Moreover, although operations are depicted in a particular order, this should not be understood as requiring that such operations be performed in the particular order shown or in sequential order. In certain circumstances, multitasking and parallel processing may be advantageous. Likewise, while several specific implementation details are included in the above discussion, these should not be construed as limiting the scope of the present disclosure. Certain features that are described in the context of separate embodiments can also be implemented in combination in a single embodiment. Conversely, various features that are described in the context of a single embodiment can also be implemented in multiple embodiments separately or in any suitable subcombination.

Although the subject matter has been described in language specific to structural features and/or methodological acts, it is to be understood that the subject matter defined in the appended claims is not necessarily limited to the specific features or acts described above. Rather, the specific features and acts described above are example forms of implementing the claims.

Claims

1. A method of processing an audio video live stream, comprising:

acquiring a first audio and video live stream;

2. The method of claim 1, wherein the obtaining the first live audio-video stream comprises:

and acquiring the first audio and video live stream based on a live stream address input by a user in a preset first graphical user interface.

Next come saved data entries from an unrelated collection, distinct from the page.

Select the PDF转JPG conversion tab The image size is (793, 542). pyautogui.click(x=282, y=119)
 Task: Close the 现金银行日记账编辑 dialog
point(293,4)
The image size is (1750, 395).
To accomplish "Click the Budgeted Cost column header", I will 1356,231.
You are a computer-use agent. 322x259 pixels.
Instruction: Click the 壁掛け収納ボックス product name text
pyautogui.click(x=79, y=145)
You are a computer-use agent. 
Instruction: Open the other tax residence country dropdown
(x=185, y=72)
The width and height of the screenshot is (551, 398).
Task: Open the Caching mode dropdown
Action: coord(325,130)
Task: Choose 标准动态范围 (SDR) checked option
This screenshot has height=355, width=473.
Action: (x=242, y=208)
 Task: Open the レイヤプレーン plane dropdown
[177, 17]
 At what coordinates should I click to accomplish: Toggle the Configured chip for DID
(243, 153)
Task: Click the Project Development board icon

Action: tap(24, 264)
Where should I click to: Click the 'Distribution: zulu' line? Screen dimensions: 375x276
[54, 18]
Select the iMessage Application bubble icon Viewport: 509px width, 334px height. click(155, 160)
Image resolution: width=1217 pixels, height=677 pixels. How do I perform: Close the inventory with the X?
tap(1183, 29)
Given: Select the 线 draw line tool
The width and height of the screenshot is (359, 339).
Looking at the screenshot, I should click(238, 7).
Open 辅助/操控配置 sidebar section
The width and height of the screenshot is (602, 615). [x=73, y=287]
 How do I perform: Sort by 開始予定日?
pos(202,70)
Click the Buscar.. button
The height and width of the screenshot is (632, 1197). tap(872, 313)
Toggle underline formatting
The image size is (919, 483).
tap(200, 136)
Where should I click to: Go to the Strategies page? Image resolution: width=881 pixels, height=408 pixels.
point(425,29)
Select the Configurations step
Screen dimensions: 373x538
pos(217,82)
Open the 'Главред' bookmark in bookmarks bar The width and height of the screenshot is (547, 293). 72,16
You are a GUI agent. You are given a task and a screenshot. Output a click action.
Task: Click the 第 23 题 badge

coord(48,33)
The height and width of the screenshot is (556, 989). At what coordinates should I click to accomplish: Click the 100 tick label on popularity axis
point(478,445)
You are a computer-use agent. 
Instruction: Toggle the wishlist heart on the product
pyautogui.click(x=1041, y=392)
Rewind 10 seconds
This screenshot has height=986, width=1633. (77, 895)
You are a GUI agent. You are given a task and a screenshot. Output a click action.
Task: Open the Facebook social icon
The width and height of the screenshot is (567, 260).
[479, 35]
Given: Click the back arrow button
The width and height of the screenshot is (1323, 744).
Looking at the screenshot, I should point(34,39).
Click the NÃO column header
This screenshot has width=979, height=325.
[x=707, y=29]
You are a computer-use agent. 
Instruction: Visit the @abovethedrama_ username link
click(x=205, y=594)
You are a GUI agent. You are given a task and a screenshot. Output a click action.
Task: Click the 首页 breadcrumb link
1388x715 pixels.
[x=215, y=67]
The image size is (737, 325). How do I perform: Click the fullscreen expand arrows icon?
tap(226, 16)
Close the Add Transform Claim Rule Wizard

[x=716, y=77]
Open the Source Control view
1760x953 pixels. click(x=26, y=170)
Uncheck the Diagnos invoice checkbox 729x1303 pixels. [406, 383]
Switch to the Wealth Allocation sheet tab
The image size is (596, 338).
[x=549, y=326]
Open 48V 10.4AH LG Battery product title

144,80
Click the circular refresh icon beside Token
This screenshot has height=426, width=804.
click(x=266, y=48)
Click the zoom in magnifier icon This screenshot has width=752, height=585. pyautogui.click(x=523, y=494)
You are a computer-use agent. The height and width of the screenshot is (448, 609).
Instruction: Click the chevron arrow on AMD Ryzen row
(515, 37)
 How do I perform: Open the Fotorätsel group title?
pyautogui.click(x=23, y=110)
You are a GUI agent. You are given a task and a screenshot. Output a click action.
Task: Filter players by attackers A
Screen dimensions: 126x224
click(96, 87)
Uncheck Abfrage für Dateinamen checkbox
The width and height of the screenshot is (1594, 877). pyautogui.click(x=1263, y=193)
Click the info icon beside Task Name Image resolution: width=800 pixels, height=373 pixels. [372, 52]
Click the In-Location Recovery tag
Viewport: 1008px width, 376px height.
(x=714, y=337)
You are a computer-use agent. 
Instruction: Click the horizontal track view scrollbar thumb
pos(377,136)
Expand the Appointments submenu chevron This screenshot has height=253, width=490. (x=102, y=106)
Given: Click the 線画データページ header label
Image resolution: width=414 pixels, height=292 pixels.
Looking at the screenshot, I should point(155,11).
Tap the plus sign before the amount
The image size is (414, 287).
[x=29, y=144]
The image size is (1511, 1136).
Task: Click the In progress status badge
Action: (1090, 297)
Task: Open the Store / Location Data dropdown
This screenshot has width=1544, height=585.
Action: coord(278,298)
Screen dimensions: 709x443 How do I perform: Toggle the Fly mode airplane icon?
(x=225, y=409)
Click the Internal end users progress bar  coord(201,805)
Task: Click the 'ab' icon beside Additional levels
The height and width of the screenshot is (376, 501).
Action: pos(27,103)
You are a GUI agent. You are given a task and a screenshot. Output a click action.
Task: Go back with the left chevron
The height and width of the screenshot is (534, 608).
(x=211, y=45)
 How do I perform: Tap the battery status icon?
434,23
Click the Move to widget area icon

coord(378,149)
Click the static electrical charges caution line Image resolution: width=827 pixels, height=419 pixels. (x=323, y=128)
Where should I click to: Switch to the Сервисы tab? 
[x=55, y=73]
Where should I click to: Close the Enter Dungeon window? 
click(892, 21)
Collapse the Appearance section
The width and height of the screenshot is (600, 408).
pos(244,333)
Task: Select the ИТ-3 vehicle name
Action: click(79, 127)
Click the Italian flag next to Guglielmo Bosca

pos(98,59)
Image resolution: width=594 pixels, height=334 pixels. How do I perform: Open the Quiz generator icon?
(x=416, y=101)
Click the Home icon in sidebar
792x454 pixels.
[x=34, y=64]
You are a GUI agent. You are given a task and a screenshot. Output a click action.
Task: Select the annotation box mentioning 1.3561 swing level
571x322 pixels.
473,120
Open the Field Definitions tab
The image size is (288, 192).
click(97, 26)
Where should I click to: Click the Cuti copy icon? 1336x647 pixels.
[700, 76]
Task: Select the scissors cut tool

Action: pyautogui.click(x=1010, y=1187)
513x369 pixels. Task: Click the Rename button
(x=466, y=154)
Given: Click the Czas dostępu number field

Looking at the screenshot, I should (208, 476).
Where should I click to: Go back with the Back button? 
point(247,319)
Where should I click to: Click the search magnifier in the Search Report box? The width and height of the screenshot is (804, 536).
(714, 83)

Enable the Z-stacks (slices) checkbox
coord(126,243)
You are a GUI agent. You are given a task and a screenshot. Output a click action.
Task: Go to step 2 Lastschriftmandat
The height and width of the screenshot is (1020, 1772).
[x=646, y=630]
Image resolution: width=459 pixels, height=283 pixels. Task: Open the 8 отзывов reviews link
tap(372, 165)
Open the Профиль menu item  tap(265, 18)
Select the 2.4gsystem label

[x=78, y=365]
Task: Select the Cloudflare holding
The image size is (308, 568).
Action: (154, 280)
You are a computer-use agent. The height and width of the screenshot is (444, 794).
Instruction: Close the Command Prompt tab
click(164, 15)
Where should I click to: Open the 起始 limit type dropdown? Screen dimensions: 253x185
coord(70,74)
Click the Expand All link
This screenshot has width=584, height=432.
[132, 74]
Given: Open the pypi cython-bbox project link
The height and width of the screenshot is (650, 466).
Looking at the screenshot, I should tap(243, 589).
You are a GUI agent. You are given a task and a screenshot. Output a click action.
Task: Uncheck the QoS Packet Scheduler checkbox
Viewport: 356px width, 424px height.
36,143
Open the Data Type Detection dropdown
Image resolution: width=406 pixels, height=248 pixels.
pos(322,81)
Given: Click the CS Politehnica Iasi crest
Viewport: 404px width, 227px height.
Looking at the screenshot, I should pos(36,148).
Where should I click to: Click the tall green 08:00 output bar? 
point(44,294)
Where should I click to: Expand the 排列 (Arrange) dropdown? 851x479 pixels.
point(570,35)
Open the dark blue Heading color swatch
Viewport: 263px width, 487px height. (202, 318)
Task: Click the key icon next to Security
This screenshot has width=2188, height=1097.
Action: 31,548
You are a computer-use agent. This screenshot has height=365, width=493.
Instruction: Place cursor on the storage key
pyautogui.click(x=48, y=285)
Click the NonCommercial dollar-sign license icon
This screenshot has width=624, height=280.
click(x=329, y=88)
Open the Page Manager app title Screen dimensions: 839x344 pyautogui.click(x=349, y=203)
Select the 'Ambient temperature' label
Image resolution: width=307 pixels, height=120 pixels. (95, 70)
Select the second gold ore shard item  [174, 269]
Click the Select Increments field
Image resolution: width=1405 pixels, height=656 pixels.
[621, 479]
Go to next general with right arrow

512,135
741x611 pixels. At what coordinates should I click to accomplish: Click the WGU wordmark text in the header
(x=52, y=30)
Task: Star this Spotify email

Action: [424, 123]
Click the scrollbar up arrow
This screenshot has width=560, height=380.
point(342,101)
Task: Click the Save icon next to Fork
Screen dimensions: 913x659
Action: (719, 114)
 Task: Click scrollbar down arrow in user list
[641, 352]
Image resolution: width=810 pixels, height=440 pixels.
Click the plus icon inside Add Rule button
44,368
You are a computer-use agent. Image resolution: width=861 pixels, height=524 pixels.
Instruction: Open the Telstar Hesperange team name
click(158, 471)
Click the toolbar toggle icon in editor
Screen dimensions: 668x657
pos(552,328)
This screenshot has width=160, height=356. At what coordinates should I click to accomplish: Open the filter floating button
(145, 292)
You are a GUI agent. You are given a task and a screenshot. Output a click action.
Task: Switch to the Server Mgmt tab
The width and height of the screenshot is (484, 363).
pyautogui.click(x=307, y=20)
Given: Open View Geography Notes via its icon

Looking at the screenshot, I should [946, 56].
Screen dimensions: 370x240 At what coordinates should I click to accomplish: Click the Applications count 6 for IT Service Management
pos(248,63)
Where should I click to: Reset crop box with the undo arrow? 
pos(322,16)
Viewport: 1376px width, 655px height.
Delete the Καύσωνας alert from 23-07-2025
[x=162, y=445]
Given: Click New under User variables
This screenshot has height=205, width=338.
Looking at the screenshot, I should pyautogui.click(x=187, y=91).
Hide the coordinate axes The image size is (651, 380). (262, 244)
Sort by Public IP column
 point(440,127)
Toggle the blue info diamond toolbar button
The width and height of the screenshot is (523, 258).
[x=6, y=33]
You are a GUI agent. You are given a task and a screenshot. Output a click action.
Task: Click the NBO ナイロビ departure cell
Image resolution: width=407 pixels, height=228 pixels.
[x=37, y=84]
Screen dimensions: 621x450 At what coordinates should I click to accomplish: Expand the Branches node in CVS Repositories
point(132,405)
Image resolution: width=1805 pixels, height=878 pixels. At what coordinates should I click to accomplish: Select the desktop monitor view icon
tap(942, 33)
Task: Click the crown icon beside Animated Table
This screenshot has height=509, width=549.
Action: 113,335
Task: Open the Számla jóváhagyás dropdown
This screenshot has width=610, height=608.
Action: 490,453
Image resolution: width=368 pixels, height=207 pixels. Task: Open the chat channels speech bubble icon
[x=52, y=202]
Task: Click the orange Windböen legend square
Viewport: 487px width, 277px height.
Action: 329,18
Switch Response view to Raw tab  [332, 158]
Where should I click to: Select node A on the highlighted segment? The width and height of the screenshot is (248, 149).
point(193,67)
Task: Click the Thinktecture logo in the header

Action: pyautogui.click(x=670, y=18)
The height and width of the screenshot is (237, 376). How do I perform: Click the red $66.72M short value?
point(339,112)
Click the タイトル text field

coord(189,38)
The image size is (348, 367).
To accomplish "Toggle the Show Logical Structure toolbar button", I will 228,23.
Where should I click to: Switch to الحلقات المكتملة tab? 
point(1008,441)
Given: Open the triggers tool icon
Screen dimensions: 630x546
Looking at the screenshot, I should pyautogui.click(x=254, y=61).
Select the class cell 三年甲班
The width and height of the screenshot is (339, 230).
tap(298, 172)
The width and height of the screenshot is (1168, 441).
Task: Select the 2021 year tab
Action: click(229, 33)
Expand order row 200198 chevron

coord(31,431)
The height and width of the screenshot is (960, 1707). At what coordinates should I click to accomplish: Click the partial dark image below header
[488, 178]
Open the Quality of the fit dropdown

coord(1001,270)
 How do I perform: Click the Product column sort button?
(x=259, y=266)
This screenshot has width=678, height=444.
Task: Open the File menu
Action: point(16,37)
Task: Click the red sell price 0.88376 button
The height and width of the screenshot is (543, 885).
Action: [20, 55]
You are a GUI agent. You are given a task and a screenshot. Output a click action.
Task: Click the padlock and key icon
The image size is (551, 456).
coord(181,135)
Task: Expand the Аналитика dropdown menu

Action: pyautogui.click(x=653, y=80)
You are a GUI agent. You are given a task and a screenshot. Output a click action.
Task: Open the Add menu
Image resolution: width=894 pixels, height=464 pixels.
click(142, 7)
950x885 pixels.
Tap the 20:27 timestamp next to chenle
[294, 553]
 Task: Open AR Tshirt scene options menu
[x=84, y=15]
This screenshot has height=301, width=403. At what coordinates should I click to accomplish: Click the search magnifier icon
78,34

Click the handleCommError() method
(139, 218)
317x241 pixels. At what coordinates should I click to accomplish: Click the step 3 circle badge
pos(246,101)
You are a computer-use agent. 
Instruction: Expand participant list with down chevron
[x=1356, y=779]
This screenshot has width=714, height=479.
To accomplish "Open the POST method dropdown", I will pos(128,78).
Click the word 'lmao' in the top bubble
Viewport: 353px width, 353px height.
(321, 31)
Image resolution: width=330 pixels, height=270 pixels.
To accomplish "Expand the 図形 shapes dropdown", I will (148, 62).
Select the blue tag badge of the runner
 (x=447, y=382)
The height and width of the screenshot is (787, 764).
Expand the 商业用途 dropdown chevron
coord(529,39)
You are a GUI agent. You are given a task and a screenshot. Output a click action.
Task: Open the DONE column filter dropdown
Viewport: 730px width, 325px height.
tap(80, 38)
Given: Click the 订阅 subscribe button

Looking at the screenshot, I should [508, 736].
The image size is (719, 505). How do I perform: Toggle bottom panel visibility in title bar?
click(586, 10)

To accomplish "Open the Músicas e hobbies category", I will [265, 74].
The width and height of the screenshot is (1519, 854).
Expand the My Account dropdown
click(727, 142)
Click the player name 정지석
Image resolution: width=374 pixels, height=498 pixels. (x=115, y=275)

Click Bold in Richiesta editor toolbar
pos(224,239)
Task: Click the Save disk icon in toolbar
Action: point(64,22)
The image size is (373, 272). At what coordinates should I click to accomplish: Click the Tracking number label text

3. The method as recited in claim 1, further comprising:

updating the subtitle text based on an editing operation of a user before the subtitle text is synthesized with the first video stream data based on the time stamp information;

wherein the updating the subtitle text based on the editing operation of the user includes: displaying the original text in the caption text through a second graphical user interface; responding to the editing operation of a user on the original text, and acquiring updated original text; and executing translation operation on the updated original text to obtain the updated translated text.

4. The method of claim 3, wherein the synthesizing the subtitle text with the first video stream data comprises:

and in response to determining that the preset delay time is reached, synthesizing the obtained subtitle text with the first video stream data.

5. The method of claim 4, wherein the predetermined delay time is calculated from after the first live audio-video stream is acquired.

6. The method as recited in claim 4, further comprising:

and in response to the first audio and video live stream being acquired, playing the first audio and video live stream in a preset display area.

7. The method of claim 1, wherein the synthesizing the subtitle text with the first video stream data comprises:

acquiring video resolution information based on the first video stream data;

determining a display limit of the subtitle text in a video based on the video resolution information, wherein the display limit comprises a limit on a display length and/or a limit on a display width;

and determining a display style of the subtitle text based on the display limit.

8. The method as recited in claim 1, further comprising:

and transmitting the second audio/video live stream to target remote computer equipment.

9. An apparatus for processing an audio-video live stream, comprising:

the voice translation unit is used for obtaining corresponding caption text and timestamp information thereof based on the first audio stream data;

a subtitle synthesizing unit, configured to synthesize the subtitle text with the first video stream data based on the timestamp information, to obtain second video stream data;

10. An electronic device, comprising:

at least one memory and at least one processor;

wherein the memory is for storing program code and the processor is for invoking the program code stored in the memory to cause the electronic device to perform the method of any of claims 1-8.

11. A non-transitory computer storage medium comprising,

the non-transitory computer storage medium stores program code that, when executed by a computer device, causes the computer device to perform the method of any of claims 1 to 8.